Avec une Ligue 1 à 22 participants, la saison serait rallongée et passerait de 38 à 42 journées, soit quatre matches de plus à jouer par club. La Ligue pourrait ainsi démontrer qu'un calendrier à 42 journées est trop contraignant à mettre en place. L'argument de la compétitivité du football français en Coupes d'Europe pourrait être avancé. Mais celui qui a le plus de chances de faire mouche concerne la santé des joueurs, d'autant plus que la saison 2020-2021 se prolongera avec l'Euro 2021, reporté d'un an. La perspective de jouer plus de rencontres avec des délais de récupérations plus courts, et donc d'augmenter les risques de blessure et de fatigue, pourrait trouver un écho du côté de l'UNFP, le syndicat des footballeurs.

Économiquement, la LFP a aussi de quoi défendre sa position initiale. Dès la saison prochaine, les droits télévisés vont augmenter de 400 millions d'euros avec l'arrivée de Mediapro. Il a été acté, en mars dernier, que ce cachet supplémentaire sera partagé à parts strictement égales. Avec une L1 à 20, c'est 20 millions d'euros de plus par club qui doivent entrer dans les caisses.
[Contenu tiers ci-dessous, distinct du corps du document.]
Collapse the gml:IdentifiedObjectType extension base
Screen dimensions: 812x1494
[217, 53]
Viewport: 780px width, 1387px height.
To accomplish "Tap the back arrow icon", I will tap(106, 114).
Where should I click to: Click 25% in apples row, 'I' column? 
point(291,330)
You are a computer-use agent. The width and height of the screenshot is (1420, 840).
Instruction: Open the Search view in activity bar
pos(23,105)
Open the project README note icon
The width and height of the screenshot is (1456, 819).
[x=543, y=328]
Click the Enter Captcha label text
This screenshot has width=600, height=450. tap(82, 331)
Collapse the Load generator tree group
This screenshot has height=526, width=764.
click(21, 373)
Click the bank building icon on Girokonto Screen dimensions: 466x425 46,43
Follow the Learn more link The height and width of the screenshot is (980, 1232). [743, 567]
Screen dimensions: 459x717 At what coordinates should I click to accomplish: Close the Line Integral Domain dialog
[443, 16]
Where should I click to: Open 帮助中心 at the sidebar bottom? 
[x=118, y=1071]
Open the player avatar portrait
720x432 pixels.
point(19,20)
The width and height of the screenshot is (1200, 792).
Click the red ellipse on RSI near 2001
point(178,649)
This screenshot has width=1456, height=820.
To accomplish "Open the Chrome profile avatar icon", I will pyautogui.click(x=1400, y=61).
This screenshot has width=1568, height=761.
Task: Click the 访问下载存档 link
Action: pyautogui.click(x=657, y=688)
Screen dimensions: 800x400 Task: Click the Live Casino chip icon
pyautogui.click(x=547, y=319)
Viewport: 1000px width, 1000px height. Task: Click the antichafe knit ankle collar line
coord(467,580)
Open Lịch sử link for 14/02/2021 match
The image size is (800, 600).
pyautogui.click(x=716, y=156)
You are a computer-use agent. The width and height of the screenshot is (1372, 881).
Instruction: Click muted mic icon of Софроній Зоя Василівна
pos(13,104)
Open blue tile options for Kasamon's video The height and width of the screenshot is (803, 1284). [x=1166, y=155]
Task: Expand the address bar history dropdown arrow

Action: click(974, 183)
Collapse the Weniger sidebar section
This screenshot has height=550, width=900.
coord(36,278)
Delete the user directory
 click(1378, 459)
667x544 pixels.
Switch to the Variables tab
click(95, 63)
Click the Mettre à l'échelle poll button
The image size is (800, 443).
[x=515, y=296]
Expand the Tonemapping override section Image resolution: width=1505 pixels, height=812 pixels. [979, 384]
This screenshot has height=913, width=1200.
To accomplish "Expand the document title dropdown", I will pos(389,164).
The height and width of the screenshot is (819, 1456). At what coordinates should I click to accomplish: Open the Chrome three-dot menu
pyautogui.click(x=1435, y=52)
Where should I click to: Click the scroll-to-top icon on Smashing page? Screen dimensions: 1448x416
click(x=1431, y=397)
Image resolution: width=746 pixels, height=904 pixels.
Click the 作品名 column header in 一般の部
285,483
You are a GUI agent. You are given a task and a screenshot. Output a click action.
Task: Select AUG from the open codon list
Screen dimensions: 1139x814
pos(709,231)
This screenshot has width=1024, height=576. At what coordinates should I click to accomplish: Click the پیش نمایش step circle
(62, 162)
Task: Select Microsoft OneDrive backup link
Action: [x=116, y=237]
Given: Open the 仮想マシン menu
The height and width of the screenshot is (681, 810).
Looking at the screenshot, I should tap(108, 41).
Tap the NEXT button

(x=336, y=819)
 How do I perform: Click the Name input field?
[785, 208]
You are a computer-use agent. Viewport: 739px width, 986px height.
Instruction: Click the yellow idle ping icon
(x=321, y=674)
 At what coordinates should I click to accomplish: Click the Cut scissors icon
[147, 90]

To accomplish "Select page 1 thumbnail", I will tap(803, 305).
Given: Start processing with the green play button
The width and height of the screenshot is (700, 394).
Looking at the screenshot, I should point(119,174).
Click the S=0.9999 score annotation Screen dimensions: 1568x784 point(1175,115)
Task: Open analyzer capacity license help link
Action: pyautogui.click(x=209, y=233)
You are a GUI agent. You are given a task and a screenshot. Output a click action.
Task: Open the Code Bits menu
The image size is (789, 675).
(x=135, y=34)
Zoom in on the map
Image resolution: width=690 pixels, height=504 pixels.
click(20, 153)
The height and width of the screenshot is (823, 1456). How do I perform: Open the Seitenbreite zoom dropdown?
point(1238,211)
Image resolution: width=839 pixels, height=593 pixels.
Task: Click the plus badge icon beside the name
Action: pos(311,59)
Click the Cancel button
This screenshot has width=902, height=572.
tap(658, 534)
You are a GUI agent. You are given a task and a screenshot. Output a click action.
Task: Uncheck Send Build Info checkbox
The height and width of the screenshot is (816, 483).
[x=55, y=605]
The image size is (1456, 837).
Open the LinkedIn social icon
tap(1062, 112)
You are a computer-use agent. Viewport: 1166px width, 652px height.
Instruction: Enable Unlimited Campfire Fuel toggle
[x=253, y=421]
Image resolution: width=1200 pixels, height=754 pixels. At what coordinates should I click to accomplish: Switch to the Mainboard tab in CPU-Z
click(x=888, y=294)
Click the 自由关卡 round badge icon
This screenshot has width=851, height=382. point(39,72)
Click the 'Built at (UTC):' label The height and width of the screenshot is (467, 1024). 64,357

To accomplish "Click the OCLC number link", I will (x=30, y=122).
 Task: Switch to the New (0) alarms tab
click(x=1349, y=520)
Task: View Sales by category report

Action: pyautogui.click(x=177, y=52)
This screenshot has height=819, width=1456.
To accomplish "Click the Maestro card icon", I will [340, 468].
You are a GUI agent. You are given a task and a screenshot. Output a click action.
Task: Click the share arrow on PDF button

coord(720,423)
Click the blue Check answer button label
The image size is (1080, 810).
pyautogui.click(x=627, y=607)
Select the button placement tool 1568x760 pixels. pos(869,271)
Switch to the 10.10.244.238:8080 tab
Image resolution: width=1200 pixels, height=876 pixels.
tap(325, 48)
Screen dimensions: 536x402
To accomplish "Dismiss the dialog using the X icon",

Si Amiens et Toulouse se maintiennent, l'enveloppe par équipe diminuera. Elle ne sera plus "que" de 18 millions d'euros, soit une perte sèche de 2 millions lors de la distribution finale. De quoi handicaper les plus petites formations de L1, Nîmes, Brest ou Angers, pour lesquelles ce manque à gagner peut représenter environ 7 à 10% de leur budget. Et qui peut, à raison, pousser le présidents de ces clubs à ne pas soutenir l'idée d'une Ligue 1 à 22. 

Déjà gravement affectés par la crise économique liée au coronavirus, ils ont plus que jamais besoin de s'assurer des liquidités pour survivre. Les huis clos à venir dans les stades, au moment de la reprise du football français, ne vont pas pouvoir leur garantir de rentrer dans leurs frais. En l'absence de recettes billetterie et marketing, faire une croix sur 2 millions d'euros paraît insensé. Autant d'arguments qui peuvent laisser penser qu'Amiens et Toulouse ont peut-être crié victoire... trop vite.